Remco Hilbert, son collègue de l’université, acquiesce. « Ce qui m’intéresse dans l’art, c’est le procédé. Un humain prend le temps, se pose et crée. Ici, j’ai l’impression que l’IA se précipite. »
L’IA pas tant différente de l’humain ?
À la fin de sa conférence, Constant Brinkman reconnaît devant les invités les imperfections des œuvres créées par ses artistes, tout en les mettant en perspective. « Un spectateur n’a jamais critiqué Picasso pour le nombre incohérent de doigts de certains des personnages qu’il a peints. Les gens le reprochent à l’IA pour la disqualifier.

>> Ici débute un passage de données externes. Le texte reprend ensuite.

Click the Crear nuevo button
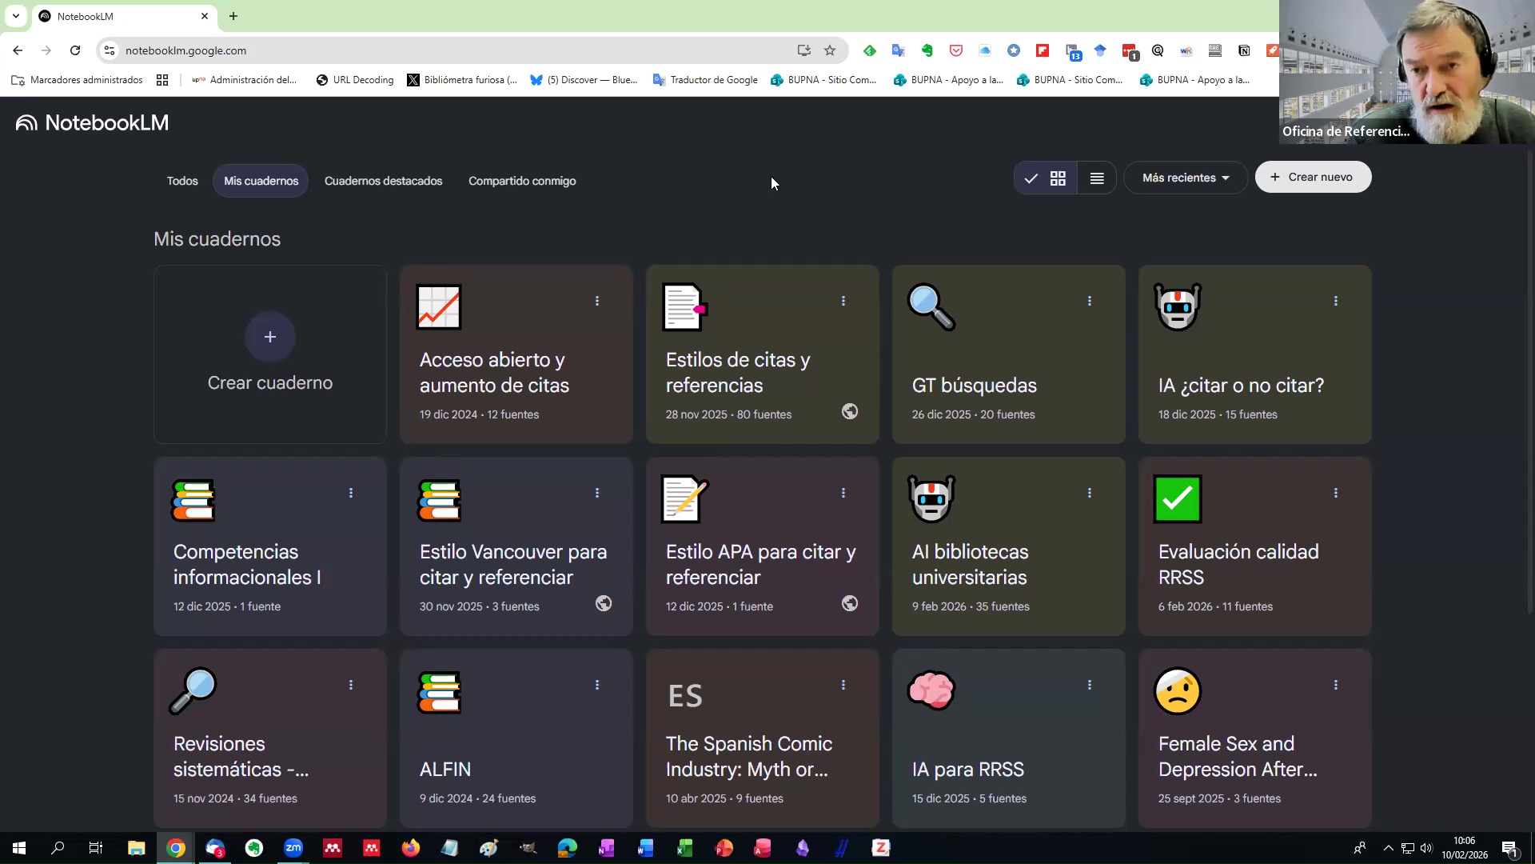1535x864 pixels. click(1312, 177)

Comme l’humain, l’IA essaie, fait des erreurs, et progresse. »
Autre accusation souvent portée aux œuvres générées par des IA : leur potentiel plagiat. Sur cette question, Constant Brinkman admet à demi-mot que ses toiles peuvent ressembler à des œuvres existantes. Il se dit vigilant, mais ne voit pas en quoi l’IA se différencierait de l’humain sur ce sujet. « Si l’on doit interdire à mes artistes d’exposer leurs œuvres parce qu’ils se seraient inspirés d’autres, que l’on interdise alors aux autres artistes de le faire. De tout temps, l’art des uns s’est inspiré de celui des autres. » Et plutôt que d’en débattre, il préfère retourner discuter avec Irisa.